ASSIGNED TASK =>
Each line below should be quoted exactly, please.

◇ ◇ ◇ ◇ ◇

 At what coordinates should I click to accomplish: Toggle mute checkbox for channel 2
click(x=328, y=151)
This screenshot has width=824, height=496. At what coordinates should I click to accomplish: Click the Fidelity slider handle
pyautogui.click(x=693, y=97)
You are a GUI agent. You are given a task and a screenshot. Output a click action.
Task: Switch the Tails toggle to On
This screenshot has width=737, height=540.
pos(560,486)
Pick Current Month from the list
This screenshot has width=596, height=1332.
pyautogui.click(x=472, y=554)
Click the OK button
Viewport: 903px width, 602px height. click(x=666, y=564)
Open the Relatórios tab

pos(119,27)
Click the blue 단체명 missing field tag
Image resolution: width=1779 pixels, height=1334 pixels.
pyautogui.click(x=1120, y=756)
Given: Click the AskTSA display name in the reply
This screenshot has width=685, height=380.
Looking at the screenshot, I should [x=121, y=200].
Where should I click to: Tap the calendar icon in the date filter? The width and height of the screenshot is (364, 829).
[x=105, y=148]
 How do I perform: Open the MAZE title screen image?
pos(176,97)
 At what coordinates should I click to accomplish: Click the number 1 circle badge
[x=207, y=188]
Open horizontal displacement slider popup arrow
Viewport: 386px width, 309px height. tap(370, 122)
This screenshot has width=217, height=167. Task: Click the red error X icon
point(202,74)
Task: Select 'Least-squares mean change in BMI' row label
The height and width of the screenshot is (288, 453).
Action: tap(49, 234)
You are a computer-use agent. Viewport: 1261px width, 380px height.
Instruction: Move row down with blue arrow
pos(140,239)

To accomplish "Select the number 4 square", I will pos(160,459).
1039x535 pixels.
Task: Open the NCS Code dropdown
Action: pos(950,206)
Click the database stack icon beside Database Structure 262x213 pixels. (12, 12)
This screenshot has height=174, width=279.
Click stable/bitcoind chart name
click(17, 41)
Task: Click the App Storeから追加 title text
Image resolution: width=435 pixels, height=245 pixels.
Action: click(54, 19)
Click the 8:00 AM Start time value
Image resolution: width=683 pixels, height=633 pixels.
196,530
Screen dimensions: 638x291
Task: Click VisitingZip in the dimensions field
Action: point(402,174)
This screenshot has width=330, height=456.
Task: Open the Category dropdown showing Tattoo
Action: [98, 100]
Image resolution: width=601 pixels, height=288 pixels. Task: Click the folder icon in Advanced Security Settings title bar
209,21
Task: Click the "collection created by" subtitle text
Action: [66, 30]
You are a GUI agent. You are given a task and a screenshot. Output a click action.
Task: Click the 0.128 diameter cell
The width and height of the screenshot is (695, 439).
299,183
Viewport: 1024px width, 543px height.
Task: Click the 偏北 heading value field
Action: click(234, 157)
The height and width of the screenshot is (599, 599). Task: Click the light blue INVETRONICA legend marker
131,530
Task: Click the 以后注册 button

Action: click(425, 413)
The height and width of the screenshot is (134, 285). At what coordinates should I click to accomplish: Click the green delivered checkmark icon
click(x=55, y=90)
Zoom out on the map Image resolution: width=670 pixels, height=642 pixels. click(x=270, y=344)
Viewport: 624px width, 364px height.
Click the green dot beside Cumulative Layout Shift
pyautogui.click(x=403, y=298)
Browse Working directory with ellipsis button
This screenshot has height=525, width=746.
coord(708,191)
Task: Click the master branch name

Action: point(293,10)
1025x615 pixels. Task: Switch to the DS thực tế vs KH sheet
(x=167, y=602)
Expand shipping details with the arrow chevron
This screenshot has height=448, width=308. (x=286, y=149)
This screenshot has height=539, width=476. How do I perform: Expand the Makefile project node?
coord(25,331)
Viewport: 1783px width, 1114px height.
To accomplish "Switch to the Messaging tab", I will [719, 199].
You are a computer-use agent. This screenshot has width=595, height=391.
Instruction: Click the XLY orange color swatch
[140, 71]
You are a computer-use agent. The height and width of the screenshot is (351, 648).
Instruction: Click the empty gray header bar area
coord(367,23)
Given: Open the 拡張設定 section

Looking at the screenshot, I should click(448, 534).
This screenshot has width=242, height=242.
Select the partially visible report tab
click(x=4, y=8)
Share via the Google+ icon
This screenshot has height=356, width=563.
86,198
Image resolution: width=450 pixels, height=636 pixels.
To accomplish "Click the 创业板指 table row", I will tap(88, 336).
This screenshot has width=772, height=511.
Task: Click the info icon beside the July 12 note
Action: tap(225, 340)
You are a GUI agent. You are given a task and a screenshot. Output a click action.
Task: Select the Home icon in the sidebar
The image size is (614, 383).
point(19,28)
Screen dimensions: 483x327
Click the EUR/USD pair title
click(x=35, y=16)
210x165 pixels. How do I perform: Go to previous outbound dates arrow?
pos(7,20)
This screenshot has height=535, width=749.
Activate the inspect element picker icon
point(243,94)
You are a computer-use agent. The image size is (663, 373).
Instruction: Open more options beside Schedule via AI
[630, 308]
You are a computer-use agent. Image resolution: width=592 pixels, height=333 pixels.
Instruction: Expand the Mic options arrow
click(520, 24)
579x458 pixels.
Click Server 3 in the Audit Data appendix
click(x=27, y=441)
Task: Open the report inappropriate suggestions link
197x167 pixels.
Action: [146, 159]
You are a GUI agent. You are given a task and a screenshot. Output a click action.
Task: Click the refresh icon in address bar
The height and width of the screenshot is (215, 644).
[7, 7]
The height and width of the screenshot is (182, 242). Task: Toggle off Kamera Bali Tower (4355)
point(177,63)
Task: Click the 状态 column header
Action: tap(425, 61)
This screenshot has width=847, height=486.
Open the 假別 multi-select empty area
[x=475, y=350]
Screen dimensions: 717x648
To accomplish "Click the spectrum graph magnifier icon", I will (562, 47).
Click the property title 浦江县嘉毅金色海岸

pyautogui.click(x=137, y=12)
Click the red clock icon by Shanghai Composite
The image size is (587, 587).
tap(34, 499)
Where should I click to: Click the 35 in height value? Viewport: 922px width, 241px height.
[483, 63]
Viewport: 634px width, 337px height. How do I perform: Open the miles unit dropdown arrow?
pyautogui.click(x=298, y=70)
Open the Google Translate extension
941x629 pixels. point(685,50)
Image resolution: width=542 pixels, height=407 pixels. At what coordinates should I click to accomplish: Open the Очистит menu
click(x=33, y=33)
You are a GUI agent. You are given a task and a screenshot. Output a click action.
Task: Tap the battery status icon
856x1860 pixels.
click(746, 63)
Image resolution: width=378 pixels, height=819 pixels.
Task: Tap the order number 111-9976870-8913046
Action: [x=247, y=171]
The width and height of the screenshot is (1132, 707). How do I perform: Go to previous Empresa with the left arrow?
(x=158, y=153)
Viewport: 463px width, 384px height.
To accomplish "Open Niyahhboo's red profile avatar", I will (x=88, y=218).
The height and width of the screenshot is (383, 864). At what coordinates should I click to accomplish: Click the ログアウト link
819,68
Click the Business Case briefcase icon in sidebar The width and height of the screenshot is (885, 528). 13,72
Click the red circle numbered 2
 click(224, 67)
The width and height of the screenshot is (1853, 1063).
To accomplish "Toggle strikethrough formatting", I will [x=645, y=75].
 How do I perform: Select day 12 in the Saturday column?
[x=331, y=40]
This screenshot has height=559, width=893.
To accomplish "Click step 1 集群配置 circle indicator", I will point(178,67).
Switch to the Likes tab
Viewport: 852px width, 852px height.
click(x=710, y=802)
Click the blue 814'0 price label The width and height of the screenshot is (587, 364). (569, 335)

◇ ◇ ◇ ◇ ◇

YOUR SOLUTION =>
 At what coordinates should I click to accomplish: Toggle mute checkbox for channel 2
click(x=328, y=151)
This screenshot has width=824, height=496. At what coordinates should I click to accomplish: Click the Fidelity slider handle
pyautogui.click(x=693, y=97)
You are a GUI agent. You are given a task and a screenshot. Output a click action.
Task: Switch the Tails toggle to On
This screenshot has width=737, height=540.
pos(560,486)
Pick Current Month from the list
This screenshot has width=596, height=1332.
pyautogui.click(x=472, y=554)
Click the OK button
Viewport: 903px width, 602px height. click(x=666, y=564)
Open the Relatórios tab

pos(119,27)
Click the blue 단체명 missing field tag
Image resolution: width=1779 pixels, height=1334 pixels.
pyautogui.click(x=1120, y=756)
Given: Click the AskTSA display name in the reply
This screenshot has width=685, height=380.
Looking at the screenshot, I should [x=121, y=200].
Where should I click to: Tap the calendar icon in the date filter? The width and height of the screenshot is (364, 829).
[x=105, y=148]
 How do I perform: Open the MAZE title screen image?
pos(176,97)
 At what coordinates should I click to accomplish: Click the number 1 circle badge
[x=207, y=188]
Open horizontal displacement slider popup arrow
Viewport: 386px width, 309px height. tap(370, 122)
This screenshot has width=217, height=167. Task: Click the red error X icon
point(202,74)
Task: Select 'Least-squares mean change in BMI' row label
The height and width of the screenshot is (288, 453).
Action: tap(49, 234)
You are a computer-use agent. Viewport: 1261px width, 380px height.
Instruction: Move row down with blue arrow
pos(140,239)

To accomplish "Select the number 4 square", I will pos(160,459).
1039x535 pixels.
Task: Open the NCS Code dropdown
Action: pos(950,206)
Click the database stack icon beside Database Structure 262x213 pixels. (12, 12)
This screenshot has height=174, width=279.
Click stable/bitcoind chart name
click(17, 41)
Task: Click the App Storeから追加 title text
Image resolution: width=435 pixels, height=245 pixels.
Action: click(54, 19)
Click the 8:00 AM Start time value
Image resolution: width=683 pixels, height=633 pixels.
196,530
Screen dimensions: 638x291
Task: Click VisitingZip in the dimensions field
Action: point(402,174)
This screenshot has width=330, height=456.
Task: Open the Category dropdown showing Tattoo
Action: [98, 100]
Image resolution: width=601 pixels, height=288 pixels. Task: Click the folder icon in Advanced Security Settings title bar
209,21
Task: Click the "collection created by" subtitle text
Action: [66, 30]
You are a GUI agent. You are given a task and a screenshot. Output a click action.
Task: Click the 0.128 diameter cell
The width and height of the screenshot is (695, 439).
299,183
Viewport: 1024px width, 543px height.
Task: Click the 偏北 heading value field
Action: click(234, 157)
The height and width of the screenshot is (599, 599). Task: Click the light blue INVETRONICA legend marker
131,530
Task: Click the 以后注册 button

Action: click(425, 413)
The height and width of the screenshot is (134, 285). At what coordinates should I click to accomplish: Click the green delivered checkmark icon
click(x=55, y=90)
Zoom out on the map Image resolution: width=670 pixels, height=642 pixels. click(x=270, y=344)
Viewport: 624px width, 364px height.
Click the green dot beside Cumulative Layout Shift
pyautogui.click(x=403, y=298)
Browse Working directory with ellipsis button
This screenshot has height=525, width=746.
coord(708,191)
Task: Click the master branch name

Action: point(293,10)
1025x615 pixels. Task: Switch to the DS thực tế vs KH sheet
(x=167, y=602)
Expand shipping details with the arrow chevron
This screenshot has height=448, width=308. (x=286, y=149)
This screenshot has height=539, width=476. How do I perform: Expand the Makefile project node?
coord(25,331)
Viewport: 1783px width, 1114px height.
To accomplish "Switch to the Messaging tab", I will [719, 199].
You are a computer-use agent. This screenshot has width=595, height=391.
Instruction: Click the XLY orange color swatch
[140, 71]
You are a computer-use agent. The height and width of the screenshot is (351, 648).
Instruction: Click the empty gray header bar area
coord(367,23)
Given: Open the 拡張設定 section

Looking at the screenshot, I should click(448, 534).
This screenshot has width=242, height=242.
Select the partially visible report tab
click(x=4, y=8)
Share via the Google+ icon
This screenshot has height=356, width=563.
86,198
Image resolution: width=450 pixels, height=636 pixels.
To accomplish "Click the 创业板指 table row", I will tap(88, 336).
This screenshot has width=772, height=511.
Task: Click the info icon beside the July 12 note
Action: tap(225, 340)
You are a GUI agent. You are given a task and a screenshot. Output a click action.
Task: Select the Home icon in the sidebar
The image size is (614, 383).
point(19,28)
Screen dimensions: 483x327
Click the EUR/USD pair title
click(x=35, y=16)
210x165 pixels. How do I perform: Go to previous outbound dates arrow?
pos(7,20)
This screenshot has height=535, width=749.
Activate the inspect element picker icon
point(243,94)
You are a computer-use agent. The image size is (663, 373).
Instruction: Open more options beside Schedule via AI
[630, 308]
You are a computer-use agent. Image resolution: width=592 pixels, height=333 pixels.
Instruction: Expand the Mic options arrow
click(520, 24)
579x458 pixels.
Click Server 3 in the Audit Data appendix
click(x=27, y=441)
Task: Open the report inappropriate suggestions link
197x167 pixels.
Action: [146, 159]
You are a GUI agent. You are given a task and a screenshot. Output a click action.
Task: Click the refresh icon in address bar
The height and width of the screenshot is (215, 644).
[7, 7]
The height and width of the screenshot is (182, 242). Task: Toggle off Kamera Bali Tower (4355)
point(177,63)
Task: Click the 状态 column header
Action: tap(425, 61)
This screenshot has width=847, height=486.
Open the 假別 multi-select empty area
[x=475, y=350]
Screen dimensions: 717x648
To accomplish "Click the spectrum graph magnifier icon", I will (562, 47).
Click the property title 浦江县嘉毅金色海岸

pyautogui.click(x=137, y=12)
Click the red clock icon by Shanghai Composite
The image size is (587, 587).
tap(34, 499)
Where should I click to: Click the 35 in height value? Viewport: 922px width, 241px height.
[483, 63]
Viewport: 634px width, 337px height. How do I perform: Open the miles unit dropdown arrow?
pyautogui.click(x=298, y=70)
Open the Google Translate extension
941x629 pixels. point(685,50)
Image resolution: width=542 pixels, height=407 pixels. At what coordinates should I click to accomplish: Open the Очистит menu
click(x=33, y=33)
You are a GUI agent. You are given a task and a screenshot. Output a click action.
Task: Tap the battery status icon
856x1860 pixels.
click(746, 63)
Image resolution: width=378 pixels, height=819 pixels.
Task: Tap the order number 111-9976870-8913046
Action: [x=247, y=171]
The width and height of the screenshot is (1132, 707). How do I perform: Go to previous Empresa with the left arrow?
(x=158, y=153)
Viewport: 463px width, 384px height.
To accomplish "Open Niyahhboo's red profile avatar", I will (x=88, y=218).
The height and width of the screenshot is (383, 864). At what coordinates should I click to accomplish: Click the ログアウト link
819,68
Click the Business Case briefcase icon in sidebar The width and height of the screenshot is (885, 528). 13,72
Click the red circle numbered 2
 click(224, 67)
The width and height of the screenshot is (1853, 1063).
To accomplish "Toggle strikethrough formatting", I will [x=645, y=75].
 How do I perform: Select day 12 in the Saturday column?
[x=331, y=40]
This screenshot has height=559, width=893.
To accomplish "Click step 1 集群配置 circle indicator", I will point(178,67).
Switch to the Likes tab
Viewport: 852px width, 852px height.
click(x=710, y=802)
Click the blue 814'0 price label The width and height of the screenshot is (587, 364). (569, 335)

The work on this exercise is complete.